**TEXT UNDER STUDY**:
Lee Jae-myung, the ruling Democratic Party’s presidential candidate, keeps changing his words about major campaign promises and policies. On Monday, Lee indicated that he might withdraw the campaign promise about a tentatively named land possession tax, which he had said he would introduce to use for basic income, one of his critical campaign promises. Lee suddenly withdrew the argument that he had strongly pushed ahead with, despite the government’s dismissive attitude, that COVID-19 cash subsidies should be given out to all people.
The Democratic Party of Korea praises itself by flattering that Lee’s withdrawal of his own campaign promise “shows Lee’s openness” and “practical attitude,” but the truth is that Lee initially proposed the populist promise but decided to withdraw it afterwards because of unenthusiastic public sentiment, making it clear that such promise would not help him win a vote. Just weeks ago, Lee argued that taking issue with basic income land tax (i.e., land possession tax) because of baseless worries, even if he or she does not in top 10 percentile in terms of real estate possession, is the same as getting fooled by manipulative media and corrupt political power. As for COVID-19 cash handouts, the ruling party’s floor leader pressurized the Ministry of Economy and Finance by arguing that national investigation would be carried out until just the day before Lee withdrew the campaign promise.

**DATASET RECORDS**:
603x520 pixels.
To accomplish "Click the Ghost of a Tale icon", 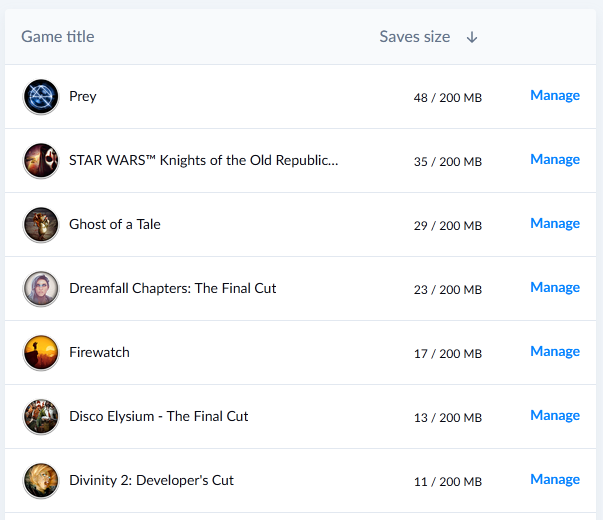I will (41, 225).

* * *

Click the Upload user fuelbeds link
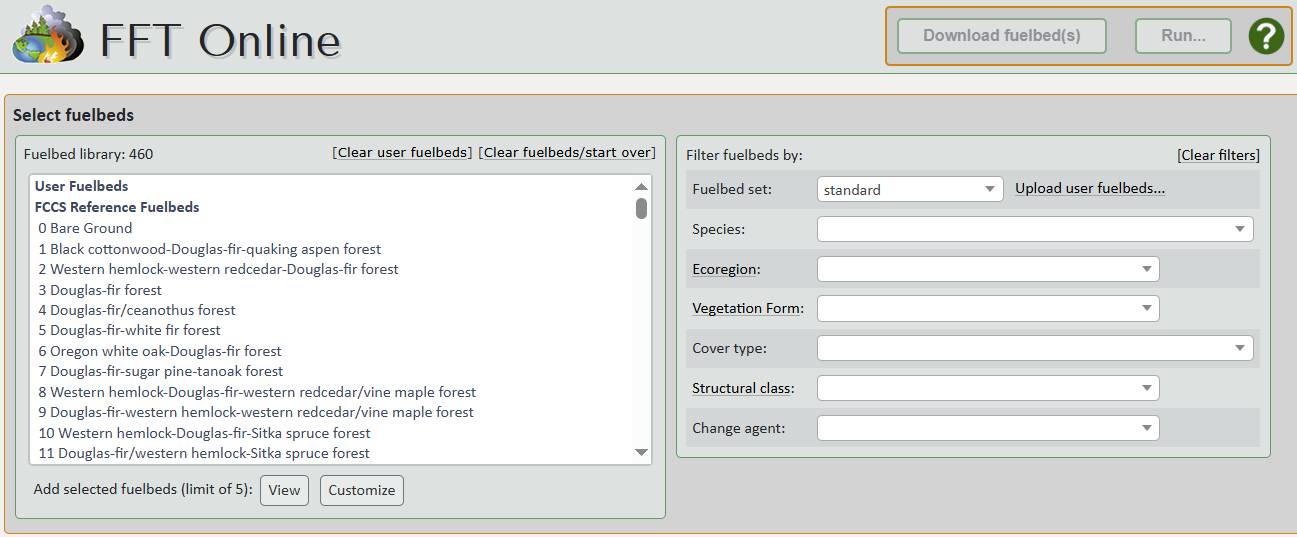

==

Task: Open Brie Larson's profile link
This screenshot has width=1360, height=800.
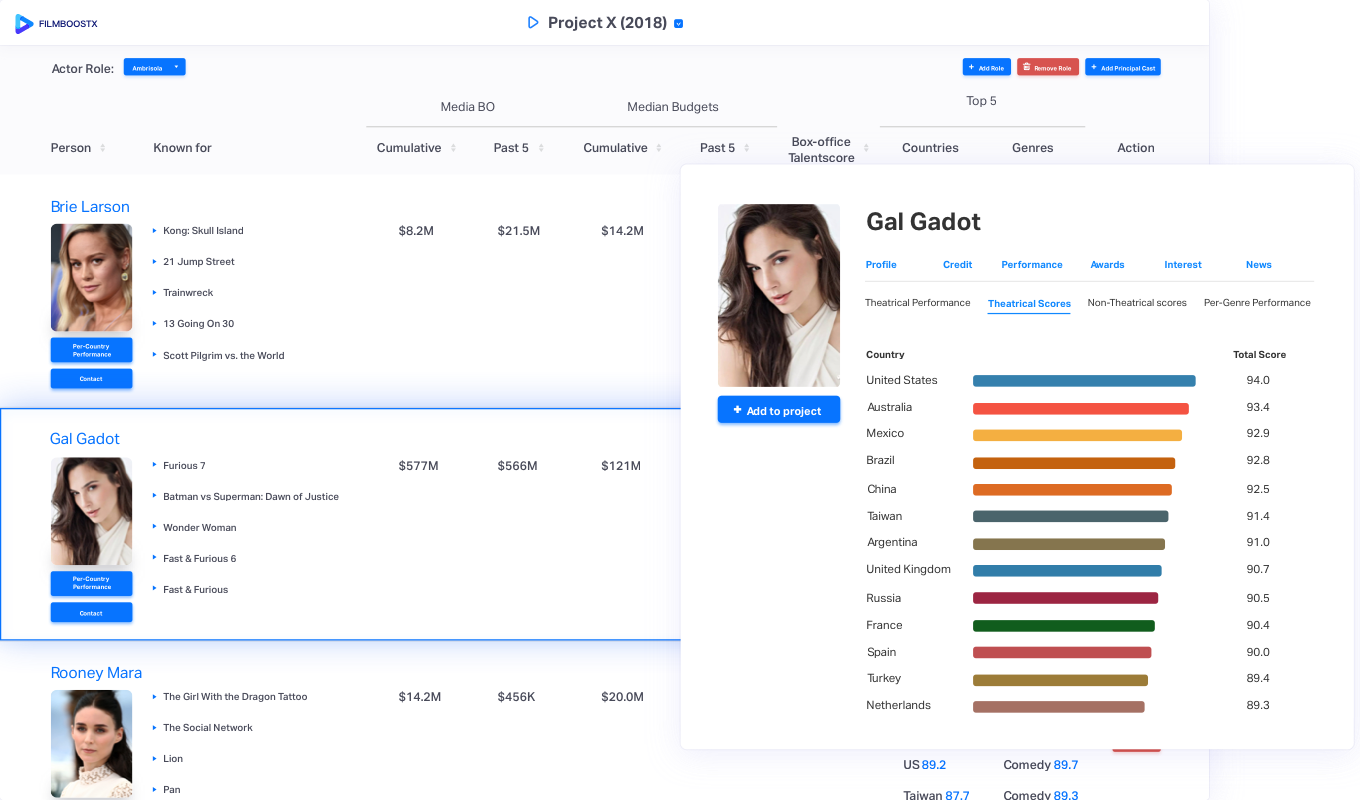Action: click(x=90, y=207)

**PROMPT**: Transcribe the full editorial on Lee Jae-myung's reversals on campaign promises, word for word from its first sentence to its last.

**WRITTEN REPLY**:
Lee Jae-myung, the ruling Democratic Party’s presidential candidate, keeps changing his words about major campaign promises and policies. On Monday, Lee indicated that he might withdraw the campaign promise about a tentatively named land possession tax, which he had said he would introduce to use for basic income, one of his critical campaign promises. Lee suddenly withdrew the argument that he had strongly pushed ahead with, despite the government’s dismissive attitude, that COVID-19 cash subsidies should be given out to all people.
The Democratic Party of Korea praises itself by flattering that Lee’s withdrawal of his own campaign promise “shows Lee’s openness” and “practical attitude,” but the truth is that Lee initially proposed the populist promise but decided to withdraw it afterwards because of unenthusiastic public sentiment, making it clear that such promise would not help him win a vote. Just weeks ago, Lee argued that taking issue with basic income land tax (i.e., land possession tax) because of baseless worries, even if he or she does not in top 10 percentile in terms of real estate possession, is the same as getting fooled by manipulative media and corrupt political power. As for COVID-19 cash handouts, the ruling party’s floor leader pressurized the Ministry of Economy and Finance by arguing that national investigation would be carried out until just the day before Lee withdrew the campaign promise.